При необходимости более подробного ответа можно напомнить и подробнее, что же такое русский. Это города: Москва, Петербург, Киев, Новгород, Нижний Новгород, Тобольск, Вологда, это Александр Невский, Минин, Пожарский, Бородино, Сергей Радонежский, Куликово поле, более свежая слава — Сталинград… Проще говоря, народ — это то, что он сотворил, создал, свершил за всю свою многовековую историю. Вот сидит Александр Терентьевич Гончар, Олесь Гончар. Кто он и кто его народ? Отнимите у него Котляровского, Шевченко, Ивана Франке, Запорожскую Сечь, отнимите у него «Реве та стогне Днипр широкий», отнимите у него Наталку Полтавку или удивительную песню «Скуковала занате зозуля», да и вообще украинскую песню, красивее которой я ничего не слышал на свете, отнимите у народа самого Олеся Гончара с Дмитром Павлычкой, Максимом Рыльским, с Тычиной и Сосюрой… Или вот Петр Устинович, дорогой Петрусь… Я уж не буду распространяться о Янке Купале, о Якубе Коласе, но ваши полесские легенды, ваша «Лявониха», даже ваша мачанка…
Петрусь глядел завороженными глазами, как, впрочем, и Максим Танк, как и Гончар. Отвыкли они, что ли, от таких речей за столом? Но тишина наступила мертвая, гробовая.

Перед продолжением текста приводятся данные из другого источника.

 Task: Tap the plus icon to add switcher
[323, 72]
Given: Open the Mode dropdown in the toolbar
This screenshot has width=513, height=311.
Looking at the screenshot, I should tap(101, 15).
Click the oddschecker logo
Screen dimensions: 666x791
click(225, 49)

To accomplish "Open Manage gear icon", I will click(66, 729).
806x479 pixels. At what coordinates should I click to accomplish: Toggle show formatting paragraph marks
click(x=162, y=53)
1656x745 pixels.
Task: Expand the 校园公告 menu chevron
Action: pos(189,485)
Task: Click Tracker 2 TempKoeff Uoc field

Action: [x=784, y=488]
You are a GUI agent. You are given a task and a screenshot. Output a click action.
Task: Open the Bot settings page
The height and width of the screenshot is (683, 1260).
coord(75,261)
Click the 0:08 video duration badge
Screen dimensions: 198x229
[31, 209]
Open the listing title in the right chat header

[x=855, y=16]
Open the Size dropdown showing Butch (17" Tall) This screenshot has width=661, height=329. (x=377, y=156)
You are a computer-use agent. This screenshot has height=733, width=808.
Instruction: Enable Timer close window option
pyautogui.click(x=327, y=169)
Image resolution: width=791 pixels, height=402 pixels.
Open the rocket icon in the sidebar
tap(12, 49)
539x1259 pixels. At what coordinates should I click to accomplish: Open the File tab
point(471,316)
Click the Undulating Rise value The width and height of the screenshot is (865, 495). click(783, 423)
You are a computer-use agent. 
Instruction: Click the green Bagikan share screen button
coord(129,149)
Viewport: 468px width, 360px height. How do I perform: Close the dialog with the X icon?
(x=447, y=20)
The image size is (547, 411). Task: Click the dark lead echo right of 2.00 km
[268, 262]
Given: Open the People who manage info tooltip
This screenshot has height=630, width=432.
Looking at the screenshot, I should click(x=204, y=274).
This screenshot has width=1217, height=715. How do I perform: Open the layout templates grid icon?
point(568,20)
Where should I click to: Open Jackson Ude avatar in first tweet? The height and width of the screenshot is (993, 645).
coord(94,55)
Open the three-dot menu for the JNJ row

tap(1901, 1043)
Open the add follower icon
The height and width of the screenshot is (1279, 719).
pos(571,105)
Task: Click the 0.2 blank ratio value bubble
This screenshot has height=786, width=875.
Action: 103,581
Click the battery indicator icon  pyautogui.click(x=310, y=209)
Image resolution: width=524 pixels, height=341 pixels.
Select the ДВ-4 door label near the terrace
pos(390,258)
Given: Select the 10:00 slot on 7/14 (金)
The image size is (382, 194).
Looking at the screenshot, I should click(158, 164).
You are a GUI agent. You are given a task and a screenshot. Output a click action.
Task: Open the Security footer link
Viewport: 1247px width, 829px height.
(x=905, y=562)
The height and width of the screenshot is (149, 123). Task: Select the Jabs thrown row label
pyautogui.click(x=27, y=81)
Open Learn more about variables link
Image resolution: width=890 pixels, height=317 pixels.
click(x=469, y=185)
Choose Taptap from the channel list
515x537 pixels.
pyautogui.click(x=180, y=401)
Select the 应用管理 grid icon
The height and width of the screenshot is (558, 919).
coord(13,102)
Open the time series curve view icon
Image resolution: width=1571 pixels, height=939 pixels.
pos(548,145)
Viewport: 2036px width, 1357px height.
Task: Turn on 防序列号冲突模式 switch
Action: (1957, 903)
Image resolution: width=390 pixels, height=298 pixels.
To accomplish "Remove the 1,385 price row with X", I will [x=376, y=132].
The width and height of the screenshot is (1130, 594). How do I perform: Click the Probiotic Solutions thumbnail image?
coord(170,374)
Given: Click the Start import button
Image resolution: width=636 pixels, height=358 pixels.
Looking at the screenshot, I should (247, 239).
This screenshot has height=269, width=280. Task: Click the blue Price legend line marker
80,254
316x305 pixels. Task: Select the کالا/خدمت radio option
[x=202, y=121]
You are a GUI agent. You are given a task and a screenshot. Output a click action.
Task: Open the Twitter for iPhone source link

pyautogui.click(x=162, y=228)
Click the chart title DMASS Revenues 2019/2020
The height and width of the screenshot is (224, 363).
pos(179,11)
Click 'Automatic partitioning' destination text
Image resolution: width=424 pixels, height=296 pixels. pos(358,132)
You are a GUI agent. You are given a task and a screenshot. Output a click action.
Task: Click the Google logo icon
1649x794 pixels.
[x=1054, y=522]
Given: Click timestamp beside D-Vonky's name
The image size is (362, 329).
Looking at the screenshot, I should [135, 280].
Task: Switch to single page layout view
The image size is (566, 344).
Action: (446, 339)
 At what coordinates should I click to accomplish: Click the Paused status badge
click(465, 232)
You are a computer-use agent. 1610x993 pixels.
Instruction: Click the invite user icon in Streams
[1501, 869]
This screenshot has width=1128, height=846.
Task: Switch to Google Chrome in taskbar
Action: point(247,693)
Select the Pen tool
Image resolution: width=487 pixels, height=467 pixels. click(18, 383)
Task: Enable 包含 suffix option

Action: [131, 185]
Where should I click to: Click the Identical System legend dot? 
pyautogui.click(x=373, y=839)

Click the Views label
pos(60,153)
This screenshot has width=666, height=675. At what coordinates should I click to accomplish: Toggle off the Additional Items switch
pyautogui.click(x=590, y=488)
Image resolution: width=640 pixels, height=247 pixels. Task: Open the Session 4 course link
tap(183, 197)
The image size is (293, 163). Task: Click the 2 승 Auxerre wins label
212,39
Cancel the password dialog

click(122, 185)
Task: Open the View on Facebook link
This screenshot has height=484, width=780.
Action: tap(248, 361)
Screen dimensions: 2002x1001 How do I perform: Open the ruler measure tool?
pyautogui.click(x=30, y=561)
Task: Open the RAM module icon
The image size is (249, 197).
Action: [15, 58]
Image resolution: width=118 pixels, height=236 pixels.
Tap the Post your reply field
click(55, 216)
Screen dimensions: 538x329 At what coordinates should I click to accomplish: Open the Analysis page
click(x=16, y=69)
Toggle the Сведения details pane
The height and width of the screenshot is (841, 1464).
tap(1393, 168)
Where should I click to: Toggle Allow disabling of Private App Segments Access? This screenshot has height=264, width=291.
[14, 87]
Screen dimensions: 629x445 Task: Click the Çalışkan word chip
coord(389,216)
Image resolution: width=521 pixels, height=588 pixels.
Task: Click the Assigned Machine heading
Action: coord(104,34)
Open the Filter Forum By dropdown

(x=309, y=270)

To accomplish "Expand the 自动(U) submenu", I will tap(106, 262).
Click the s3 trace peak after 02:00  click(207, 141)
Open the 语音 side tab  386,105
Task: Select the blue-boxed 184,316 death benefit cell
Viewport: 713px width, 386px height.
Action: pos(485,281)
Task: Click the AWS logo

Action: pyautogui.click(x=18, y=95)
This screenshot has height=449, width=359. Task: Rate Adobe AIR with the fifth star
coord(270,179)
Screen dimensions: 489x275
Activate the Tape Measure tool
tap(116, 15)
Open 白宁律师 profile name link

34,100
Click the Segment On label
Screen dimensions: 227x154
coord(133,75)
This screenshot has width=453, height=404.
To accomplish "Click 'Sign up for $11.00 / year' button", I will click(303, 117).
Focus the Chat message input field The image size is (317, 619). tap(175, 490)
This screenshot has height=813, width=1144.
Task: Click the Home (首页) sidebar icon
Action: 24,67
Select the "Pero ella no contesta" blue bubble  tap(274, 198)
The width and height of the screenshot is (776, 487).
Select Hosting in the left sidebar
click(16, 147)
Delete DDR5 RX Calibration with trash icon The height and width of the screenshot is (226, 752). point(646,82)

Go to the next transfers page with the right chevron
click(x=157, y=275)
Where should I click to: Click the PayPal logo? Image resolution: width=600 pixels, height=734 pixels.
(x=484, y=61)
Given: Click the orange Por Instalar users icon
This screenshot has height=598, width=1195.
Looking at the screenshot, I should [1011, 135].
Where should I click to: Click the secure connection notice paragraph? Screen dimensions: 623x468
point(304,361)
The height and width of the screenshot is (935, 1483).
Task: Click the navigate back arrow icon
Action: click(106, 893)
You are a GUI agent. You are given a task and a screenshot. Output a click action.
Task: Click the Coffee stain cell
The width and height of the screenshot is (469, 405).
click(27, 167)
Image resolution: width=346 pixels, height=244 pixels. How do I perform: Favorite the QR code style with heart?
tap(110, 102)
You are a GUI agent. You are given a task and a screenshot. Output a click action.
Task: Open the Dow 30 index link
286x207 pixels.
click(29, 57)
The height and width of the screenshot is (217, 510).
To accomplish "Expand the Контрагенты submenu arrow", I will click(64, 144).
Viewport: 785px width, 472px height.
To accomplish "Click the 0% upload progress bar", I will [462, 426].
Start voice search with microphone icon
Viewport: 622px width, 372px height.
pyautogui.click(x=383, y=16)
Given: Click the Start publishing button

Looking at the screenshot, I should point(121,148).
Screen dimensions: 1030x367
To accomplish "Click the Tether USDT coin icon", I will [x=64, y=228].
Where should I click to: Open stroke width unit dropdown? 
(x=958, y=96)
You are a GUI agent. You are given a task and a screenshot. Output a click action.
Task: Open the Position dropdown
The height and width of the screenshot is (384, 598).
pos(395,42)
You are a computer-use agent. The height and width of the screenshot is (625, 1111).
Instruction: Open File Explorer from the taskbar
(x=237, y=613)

— Так что же значит — лишить народ прошлого? Это значит раздеть его догола и выпустить без документов, без всякой одежонки на холодный, жестокий ветер истории. Как же он докажет, кто он и что он? Но разве не то же самое происходит, когда наши великие города лишаются своего лица, когда забываются наши песни, когда к общему знаменателю приводится наш язык, приводится к среднеграмматическому, выхолощенному, бездушному языку. Лишить народ его прошлого — это значит оставить его без документов, выпустить его голым. Недавно в нашем селе — застолье, так называемая складчина. Сидят мужики и бабы, выпили, дело дошло до песен. А петь уже не умеют. Орут кто во что горазд. И это пение? Русское многоголосое пение, с верхами, с низами, с душой? Но народ, разучившийся петь свои народные песни, не теряет ли права называться уже народом, не превращается ли он просто в население данной страны? Я понимаю, что я говорю жестокие вещи. Но так ли уж я не прав? А выпить я хочу за то… Мы не мальчишки здесь, а, как говорится, — мастера культуры, так вот за то, чтобы ваши имена остались хоть буковкой, если не строкой, в том документе, который, может быть, еще спросится у народа в наиболее трагические моменты его истории!
Я понял, что от разговоров о рыбалке мы ушли на этот раз до конца вечера. Все вскочили, чтобы выпить за мой тост. Остался сидеть только Закруткин, и то со своей целью. Едва мы все чокнулись, как он забарабанил по столу двумя ладонями, изображая барабанную дробь и таким образом аккомпанируя сам себе. Вдруг высоко и уверенно взвилась лихая казачья песня. Алексеев, Стаднюк, не впервые сидящие с Закруткиным за одним столом, слаженно подхватили, и вот уже заколыхалось со степного кургана на степной курган конное войско, и степной волей повеяло со всех сторон:
Между куплетом со свистом в пальцы, с гиканьем (Закруткин в это время левой рукой продолжал барабанить по столу, а правую вскидывать вверх и как-то очень выразительно вертел там кистью, при том, что, сидя на стуле, ритмично подрагивал, словно ехал в седле), так вот между каждым куплетом со свистом и гиканьем обрушивался залихватский припев, подхватываемый, видимо, там, тогда, на Дону, всем едущим с кургана на курган войском. Изобразить этот припев на бумаге невозможно. Возгласы «э!» и «эй!» переливались один в другой, и все это вместе со свистом и гиканьем производило ошеломляющее впечатление. Куплеты Закруткин выводил один, задорно и уверенно, как и полагается казачьему запевале.